I premise you find this matter in every precalculus textbook.
About the second inequality:
The point is that the set of the solutions of $$\sqrt A>B$$ is given by the union of the sets of the solutions of the two systems $$\begin {cases} A \ge 0 \\ \\ B<0 \end {cases}\quad ,\quad \begin {cases} B \ge 0 \\ \\ A>B^2 \end {cases}$$
Use this after the first squaring.
Of course at the start you must find the set of the admissible solutions, solving $$\begin {cases} -6x+10 \ge 0 \\ \\ -x+2 \ge 0 \\ \\ 4x+5 \ge 0 \end {cases}$$
There is no problem with the first squaring because the two sides, where they exist, are not negative.

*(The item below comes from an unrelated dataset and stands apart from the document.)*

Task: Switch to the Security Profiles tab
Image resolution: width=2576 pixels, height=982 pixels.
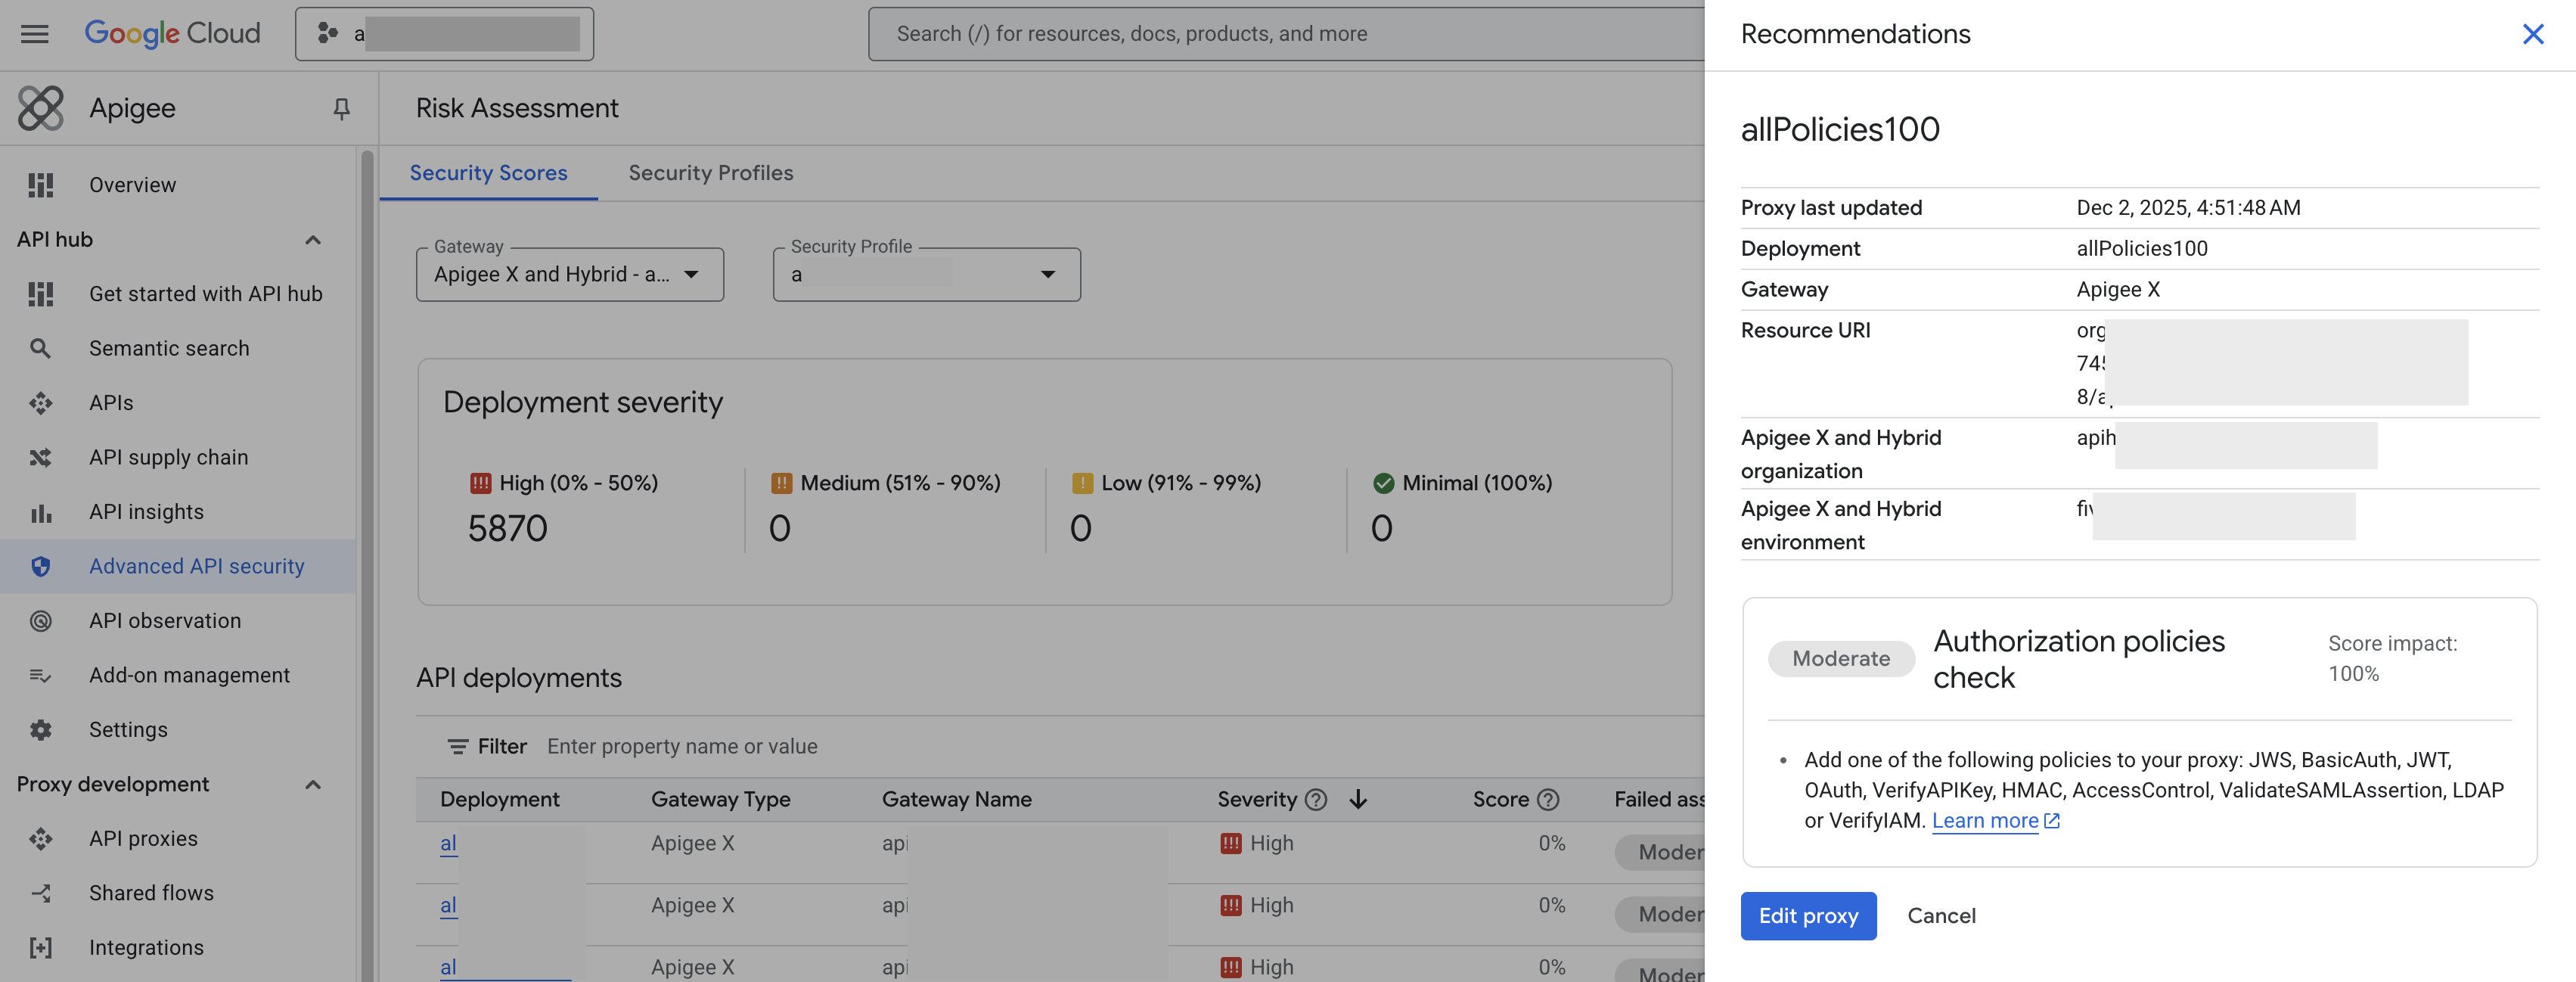Action: point(710,173)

About the first inequality: $$\sqrt A<B \quad \rightarrow \quad \begin {cases} A \ge 0 \\ \\ B>0 \\ \\ A<B^2\end {cases}$$
addendum (for the second inequality):
The set of the admissible solutions is $$\left[-\frac 5{4},\frac 5{3}\right]$$
The sets of the solutions of the two systems are $$\left]-\infty,\frac 7{11}\right[ \quad,\quad \left[-\frac 7{11},1\right[$$
Therefore their union is $$\left]-\infty,1\right[$$
The intersection of the latter and the set of the admissible solutions is the solution set.